First Gene: Functional sequence complexity (FSC) found in biopolymers as well as human languages and computer code
|November 30, 2011||Posted by News under Intelligent Design, News, Biophysics|
Here’s the Abstract for Chapter 5 of The First Gene:
Functional Sequence Complexity in Biopolymers
Kirk K. Durston & David K.Y. Chiu
Department of computer science, Bioinformatics, University of Guelph
ABSTRACT. It is generally recognized that biopolymers such as DNA, RNA and proteins demonstrate a form of sequence complexity. Recent work has provided a more detailed insight into biopolymeric complexity by introducing three types of sequence complexity, Random Sequence Complexity (RSC), Ordered Sequence Complexity (OSC) and Functional Sequence Complexity (FSC). The primary feature of FSC that distinguishes it from RSC and OSC, is the imposition of functional controls upon the sequence.

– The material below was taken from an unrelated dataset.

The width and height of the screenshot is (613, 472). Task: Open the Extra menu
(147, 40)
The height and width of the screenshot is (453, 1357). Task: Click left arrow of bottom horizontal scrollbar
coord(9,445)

In this paper, we propose that it can be measured using an extended form of Shannon uncertainty that includes a variable of functionality. Clearly, FSC can be found in human languages and carefully designed computer code, but the measure we propose in this paper reveals that it is also found in biopolymers. In the case of proteins, the measure of FSC provides an estimate for the target size of a protein family in the amino acid sequence space, revealing that functional sequences occupyan extremely small fraction of sequence space. Due to the miniscule size of functional sequence space for a given protein family, as mutations accumulate there will be an increasing likelihood of moving the mutated sequence outside that space, with a corresponding deleterious effect on FSC.